Starting point is 00:32:24 So shuttle and Hubble really came into being at the same time and played off each other in many different ways. Before either of them was a real spacecraft. The engineers were, you know, counting, banking on each other back and forth. And so the first idea was scientific instruments, maybe tape recorders, maybe batteries, that list of things will count on astronaut crews from the shuttle to go up and swap those out maybe every two years or so. But a lot of the other stuff, the really guts of the telescope, the electronics boxes, that's going to be harder to do. You're not going to be able to design that for spacewalk. So every five years or so, we'll bring the Hubble back to Earth,
Starting point is 00:33:05 and we'll do those tough jobs in a nice facility on the ground. That idea, had lasted till something around 1984, as far as I could tell from papers in the archives. And I think what really happened is with a few years of experience with the space shuttle, seeing it was more expensive to operate than had been estimated. The turnaround times between flights were not as fast as an airliner. And a lot of customers had signed up. So I think finally the Hubble team realized if you ever bring this thing back, it's going to end up in a museum, not ever back in space.

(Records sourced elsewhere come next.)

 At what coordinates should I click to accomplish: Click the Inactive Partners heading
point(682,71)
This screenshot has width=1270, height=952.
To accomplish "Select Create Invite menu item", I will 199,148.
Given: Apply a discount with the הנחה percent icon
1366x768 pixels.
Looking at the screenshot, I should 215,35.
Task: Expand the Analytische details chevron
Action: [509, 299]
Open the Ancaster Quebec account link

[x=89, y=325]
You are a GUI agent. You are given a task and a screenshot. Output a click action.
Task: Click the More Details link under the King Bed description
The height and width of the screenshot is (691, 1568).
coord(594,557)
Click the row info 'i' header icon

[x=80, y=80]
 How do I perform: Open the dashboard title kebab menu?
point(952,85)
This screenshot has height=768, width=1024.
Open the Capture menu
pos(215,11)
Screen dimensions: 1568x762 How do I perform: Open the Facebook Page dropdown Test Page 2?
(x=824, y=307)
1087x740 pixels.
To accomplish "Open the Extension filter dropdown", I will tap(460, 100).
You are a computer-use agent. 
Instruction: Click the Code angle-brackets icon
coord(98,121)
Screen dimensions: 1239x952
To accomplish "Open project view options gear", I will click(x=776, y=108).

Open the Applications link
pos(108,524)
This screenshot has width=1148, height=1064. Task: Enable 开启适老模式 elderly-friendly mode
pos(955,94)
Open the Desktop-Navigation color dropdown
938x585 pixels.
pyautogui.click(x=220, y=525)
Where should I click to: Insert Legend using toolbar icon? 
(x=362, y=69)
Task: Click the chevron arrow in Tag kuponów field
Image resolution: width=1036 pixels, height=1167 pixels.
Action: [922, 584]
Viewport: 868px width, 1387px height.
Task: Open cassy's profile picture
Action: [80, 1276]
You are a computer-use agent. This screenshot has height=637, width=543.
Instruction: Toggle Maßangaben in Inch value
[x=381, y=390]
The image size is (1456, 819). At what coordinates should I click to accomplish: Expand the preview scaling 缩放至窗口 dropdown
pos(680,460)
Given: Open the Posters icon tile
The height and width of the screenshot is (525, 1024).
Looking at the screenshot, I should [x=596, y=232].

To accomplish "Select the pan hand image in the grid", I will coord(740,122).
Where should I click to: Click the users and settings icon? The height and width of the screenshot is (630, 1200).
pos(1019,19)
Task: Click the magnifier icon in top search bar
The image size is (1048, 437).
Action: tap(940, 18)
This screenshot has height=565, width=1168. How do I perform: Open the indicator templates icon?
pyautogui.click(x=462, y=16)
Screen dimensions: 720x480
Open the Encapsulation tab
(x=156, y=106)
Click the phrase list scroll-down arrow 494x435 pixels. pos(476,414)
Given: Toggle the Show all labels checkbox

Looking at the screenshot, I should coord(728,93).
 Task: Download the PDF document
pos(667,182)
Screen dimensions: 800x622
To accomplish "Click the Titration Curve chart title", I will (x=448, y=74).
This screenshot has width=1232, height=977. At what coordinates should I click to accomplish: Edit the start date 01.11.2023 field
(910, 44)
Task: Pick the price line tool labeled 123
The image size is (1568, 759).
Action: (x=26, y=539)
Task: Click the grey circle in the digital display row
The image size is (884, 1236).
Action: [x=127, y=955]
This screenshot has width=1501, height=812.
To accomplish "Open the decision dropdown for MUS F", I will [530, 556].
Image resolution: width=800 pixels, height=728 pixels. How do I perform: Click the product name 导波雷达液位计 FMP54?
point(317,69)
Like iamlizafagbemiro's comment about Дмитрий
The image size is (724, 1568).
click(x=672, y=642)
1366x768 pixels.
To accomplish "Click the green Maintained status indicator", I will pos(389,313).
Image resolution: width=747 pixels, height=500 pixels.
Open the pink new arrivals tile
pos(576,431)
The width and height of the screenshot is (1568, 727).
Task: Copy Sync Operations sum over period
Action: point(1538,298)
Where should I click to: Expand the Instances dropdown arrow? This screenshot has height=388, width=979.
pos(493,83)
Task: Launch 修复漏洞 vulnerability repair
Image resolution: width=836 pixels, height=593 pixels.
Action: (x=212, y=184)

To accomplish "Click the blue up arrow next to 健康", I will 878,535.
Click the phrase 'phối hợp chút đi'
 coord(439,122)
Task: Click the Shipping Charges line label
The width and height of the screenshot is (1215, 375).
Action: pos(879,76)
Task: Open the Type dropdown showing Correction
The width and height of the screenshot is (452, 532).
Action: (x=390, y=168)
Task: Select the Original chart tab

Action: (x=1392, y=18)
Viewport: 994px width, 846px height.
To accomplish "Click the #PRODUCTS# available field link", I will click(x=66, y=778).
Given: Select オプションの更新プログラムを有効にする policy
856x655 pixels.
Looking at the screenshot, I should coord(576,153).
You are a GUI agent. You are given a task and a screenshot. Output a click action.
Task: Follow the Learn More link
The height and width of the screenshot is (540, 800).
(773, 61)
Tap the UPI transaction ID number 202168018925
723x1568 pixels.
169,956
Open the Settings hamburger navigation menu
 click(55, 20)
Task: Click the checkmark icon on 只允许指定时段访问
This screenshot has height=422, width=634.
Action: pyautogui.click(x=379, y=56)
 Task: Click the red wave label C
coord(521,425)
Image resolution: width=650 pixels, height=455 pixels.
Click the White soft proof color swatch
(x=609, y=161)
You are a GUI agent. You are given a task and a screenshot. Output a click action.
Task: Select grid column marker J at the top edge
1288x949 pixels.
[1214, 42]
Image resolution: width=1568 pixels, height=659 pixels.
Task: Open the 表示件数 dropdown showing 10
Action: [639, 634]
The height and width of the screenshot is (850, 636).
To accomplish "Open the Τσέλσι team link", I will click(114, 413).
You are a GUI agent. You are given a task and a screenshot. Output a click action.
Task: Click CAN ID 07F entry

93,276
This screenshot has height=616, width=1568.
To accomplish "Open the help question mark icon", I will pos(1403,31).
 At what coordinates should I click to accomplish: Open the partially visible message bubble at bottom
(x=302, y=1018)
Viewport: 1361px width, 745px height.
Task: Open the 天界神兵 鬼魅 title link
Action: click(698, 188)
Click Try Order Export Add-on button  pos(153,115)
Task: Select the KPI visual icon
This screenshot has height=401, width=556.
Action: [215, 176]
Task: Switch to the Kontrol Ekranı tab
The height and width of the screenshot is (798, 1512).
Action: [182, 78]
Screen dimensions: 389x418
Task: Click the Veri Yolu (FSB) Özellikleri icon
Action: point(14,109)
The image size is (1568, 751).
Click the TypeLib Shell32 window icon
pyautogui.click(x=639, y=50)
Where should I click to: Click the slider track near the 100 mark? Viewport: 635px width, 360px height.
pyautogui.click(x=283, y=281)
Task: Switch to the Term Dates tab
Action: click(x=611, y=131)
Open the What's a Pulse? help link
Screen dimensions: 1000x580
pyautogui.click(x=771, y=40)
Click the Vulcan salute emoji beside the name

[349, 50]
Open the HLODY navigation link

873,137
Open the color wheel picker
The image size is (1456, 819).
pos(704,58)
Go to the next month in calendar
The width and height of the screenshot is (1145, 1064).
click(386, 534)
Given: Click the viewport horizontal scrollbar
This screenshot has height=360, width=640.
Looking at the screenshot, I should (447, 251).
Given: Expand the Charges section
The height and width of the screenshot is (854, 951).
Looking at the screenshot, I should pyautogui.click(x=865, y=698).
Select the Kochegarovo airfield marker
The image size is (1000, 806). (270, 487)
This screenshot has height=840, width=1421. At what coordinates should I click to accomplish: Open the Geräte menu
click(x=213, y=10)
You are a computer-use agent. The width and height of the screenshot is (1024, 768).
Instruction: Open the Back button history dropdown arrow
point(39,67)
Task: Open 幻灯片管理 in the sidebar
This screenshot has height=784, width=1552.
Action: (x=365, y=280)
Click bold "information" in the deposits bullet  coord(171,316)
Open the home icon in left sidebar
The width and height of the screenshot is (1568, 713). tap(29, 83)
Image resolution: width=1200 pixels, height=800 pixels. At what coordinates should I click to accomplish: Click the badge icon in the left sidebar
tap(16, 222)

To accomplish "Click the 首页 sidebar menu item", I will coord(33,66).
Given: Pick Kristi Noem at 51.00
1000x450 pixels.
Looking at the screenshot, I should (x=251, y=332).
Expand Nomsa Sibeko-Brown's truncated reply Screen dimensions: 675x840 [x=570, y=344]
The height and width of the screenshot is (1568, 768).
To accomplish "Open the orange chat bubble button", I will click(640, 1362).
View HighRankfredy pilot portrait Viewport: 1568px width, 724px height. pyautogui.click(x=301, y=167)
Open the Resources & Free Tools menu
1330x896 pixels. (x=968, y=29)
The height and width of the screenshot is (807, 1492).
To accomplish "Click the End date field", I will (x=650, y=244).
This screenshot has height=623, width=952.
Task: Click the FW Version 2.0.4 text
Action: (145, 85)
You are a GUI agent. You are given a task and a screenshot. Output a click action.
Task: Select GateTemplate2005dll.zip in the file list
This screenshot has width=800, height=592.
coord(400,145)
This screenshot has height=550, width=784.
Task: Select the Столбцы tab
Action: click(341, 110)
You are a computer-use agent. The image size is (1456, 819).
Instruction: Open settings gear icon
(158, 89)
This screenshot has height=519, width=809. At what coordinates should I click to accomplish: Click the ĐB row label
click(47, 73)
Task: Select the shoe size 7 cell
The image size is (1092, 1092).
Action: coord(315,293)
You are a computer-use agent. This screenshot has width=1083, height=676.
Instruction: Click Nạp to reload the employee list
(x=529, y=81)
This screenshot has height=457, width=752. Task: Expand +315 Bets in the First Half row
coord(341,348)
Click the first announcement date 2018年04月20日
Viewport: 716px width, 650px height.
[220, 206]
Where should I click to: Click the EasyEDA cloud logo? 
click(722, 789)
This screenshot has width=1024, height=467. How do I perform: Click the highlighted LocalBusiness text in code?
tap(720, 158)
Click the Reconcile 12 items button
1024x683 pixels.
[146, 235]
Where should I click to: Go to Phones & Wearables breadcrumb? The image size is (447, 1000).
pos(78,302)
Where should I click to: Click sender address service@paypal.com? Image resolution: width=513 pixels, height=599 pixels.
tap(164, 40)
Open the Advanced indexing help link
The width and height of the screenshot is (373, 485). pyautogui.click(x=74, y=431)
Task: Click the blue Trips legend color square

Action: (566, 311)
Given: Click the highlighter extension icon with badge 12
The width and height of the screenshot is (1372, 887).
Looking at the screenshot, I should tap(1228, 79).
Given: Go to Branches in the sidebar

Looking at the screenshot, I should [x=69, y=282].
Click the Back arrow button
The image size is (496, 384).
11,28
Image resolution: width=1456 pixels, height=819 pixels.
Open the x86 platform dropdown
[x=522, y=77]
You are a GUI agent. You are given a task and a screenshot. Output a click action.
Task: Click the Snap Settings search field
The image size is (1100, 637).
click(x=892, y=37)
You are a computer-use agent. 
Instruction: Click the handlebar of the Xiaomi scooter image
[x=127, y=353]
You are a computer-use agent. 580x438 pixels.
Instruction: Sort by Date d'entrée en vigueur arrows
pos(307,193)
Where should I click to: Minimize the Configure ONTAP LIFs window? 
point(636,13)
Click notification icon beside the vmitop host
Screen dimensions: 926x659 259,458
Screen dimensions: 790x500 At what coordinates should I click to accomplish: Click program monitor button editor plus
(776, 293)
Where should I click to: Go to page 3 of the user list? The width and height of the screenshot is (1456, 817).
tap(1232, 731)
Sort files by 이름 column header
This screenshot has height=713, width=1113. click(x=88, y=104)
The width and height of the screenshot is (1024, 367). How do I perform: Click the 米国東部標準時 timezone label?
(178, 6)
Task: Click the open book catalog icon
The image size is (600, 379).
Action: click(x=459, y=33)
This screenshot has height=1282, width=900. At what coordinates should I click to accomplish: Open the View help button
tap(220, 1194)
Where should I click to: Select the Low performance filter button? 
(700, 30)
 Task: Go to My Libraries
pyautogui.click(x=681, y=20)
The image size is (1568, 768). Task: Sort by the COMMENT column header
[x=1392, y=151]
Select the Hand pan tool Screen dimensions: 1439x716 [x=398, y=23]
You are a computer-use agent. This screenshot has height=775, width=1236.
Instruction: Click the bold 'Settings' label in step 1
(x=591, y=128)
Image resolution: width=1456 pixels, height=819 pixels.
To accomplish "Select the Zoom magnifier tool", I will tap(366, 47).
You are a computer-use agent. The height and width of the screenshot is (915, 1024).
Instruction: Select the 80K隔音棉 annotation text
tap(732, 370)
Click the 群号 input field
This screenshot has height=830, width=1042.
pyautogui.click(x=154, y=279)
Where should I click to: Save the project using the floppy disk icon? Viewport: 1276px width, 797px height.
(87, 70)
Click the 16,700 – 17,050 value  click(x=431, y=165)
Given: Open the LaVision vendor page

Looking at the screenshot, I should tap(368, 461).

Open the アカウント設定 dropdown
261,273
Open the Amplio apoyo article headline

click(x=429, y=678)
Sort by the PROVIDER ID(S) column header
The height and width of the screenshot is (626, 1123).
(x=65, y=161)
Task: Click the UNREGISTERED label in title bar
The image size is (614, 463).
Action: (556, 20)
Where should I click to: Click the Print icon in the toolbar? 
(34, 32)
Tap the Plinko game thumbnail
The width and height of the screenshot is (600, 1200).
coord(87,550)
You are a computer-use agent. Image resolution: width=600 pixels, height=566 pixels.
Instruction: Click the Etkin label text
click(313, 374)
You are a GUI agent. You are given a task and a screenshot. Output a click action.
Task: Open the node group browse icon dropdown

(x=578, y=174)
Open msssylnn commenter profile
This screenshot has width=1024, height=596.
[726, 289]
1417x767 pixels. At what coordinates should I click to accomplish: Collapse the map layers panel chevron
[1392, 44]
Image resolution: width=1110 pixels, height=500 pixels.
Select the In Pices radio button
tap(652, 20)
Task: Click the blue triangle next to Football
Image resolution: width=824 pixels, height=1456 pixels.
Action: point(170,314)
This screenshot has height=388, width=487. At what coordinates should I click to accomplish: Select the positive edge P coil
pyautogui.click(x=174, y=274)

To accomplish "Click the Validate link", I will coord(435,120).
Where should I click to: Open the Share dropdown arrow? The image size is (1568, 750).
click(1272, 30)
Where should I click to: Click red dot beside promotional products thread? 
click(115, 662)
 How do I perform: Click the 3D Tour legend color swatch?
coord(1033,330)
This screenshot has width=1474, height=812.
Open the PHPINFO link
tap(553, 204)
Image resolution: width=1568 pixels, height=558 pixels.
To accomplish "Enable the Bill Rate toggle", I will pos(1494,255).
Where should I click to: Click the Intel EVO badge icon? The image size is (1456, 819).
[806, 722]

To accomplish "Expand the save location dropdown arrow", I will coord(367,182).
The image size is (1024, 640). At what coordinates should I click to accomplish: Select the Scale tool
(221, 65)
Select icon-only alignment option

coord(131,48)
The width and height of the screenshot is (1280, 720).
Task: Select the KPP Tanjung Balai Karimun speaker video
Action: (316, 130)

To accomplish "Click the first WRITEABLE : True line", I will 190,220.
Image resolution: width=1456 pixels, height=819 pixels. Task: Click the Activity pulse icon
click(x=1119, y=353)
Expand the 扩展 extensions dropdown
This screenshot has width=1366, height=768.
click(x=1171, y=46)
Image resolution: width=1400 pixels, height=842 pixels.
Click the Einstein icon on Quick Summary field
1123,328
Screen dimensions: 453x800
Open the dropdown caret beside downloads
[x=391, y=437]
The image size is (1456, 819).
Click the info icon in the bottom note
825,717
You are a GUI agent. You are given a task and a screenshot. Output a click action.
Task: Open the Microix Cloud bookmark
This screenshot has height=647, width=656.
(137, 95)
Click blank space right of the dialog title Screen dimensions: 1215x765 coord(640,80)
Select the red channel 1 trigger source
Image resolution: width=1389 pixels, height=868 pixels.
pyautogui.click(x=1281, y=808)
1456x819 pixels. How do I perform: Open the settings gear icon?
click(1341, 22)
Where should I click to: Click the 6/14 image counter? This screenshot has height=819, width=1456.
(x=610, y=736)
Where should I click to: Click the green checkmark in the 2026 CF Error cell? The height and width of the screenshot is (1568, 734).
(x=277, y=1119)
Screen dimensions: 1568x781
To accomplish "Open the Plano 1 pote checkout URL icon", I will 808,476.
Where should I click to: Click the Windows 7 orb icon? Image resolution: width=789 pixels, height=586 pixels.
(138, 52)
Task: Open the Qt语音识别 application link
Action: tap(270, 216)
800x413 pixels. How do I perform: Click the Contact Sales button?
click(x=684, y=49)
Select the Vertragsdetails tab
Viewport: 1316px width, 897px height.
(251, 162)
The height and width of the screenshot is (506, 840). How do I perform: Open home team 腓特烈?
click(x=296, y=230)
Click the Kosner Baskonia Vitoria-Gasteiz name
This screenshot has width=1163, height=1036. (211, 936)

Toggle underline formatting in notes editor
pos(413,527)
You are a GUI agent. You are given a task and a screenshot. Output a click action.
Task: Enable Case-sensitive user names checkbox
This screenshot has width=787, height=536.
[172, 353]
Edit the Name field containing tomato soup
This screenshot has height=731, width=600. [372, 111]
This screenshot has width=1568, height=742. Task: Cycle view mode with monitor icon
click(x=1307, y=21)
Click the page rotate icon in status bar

Starting point is 00:33:40 again. And by the way, you're going to have to maintain these tremendous amount of really very specialized and expensive equipment on the ground to handle it when it comes home. So you really got to keep all that going for a two-week visit every five years? That doesn't make any sense. You know, I think of all the accomplishments of the space program, and let's say post-luner missions, that I think the Hubble, the photographs coming back from the Hubble and still coming back from the Hubble, the publicity given to the cosmos out there, is one of probably NASA's greatest public achievements in telling us about, in keeping the public informed about space. Yeah, I would agree with that, Ira.
Starting point is 00:34:25 And I think Hubble is unique or maybe a peer with the Apollo missions in that sense. But it's certainly the first, I would argue, only tell us, whose work has entered the public imagination and pop culture to the degree it has. That's at least a bit due to the fact that Hubble came into being as the computer revolution was really taking off and the internet was coming into being the thing that we know what to be today. So getting information out to huge numbers of people suddenly was happening at the speed of light. But still, I see it to this day on cell phone covers on the side of U-Haul trucks on people's socks and T-shirts. I mean, it's really pervaded our culture in a way that I can't remember any other scientific instrument doing.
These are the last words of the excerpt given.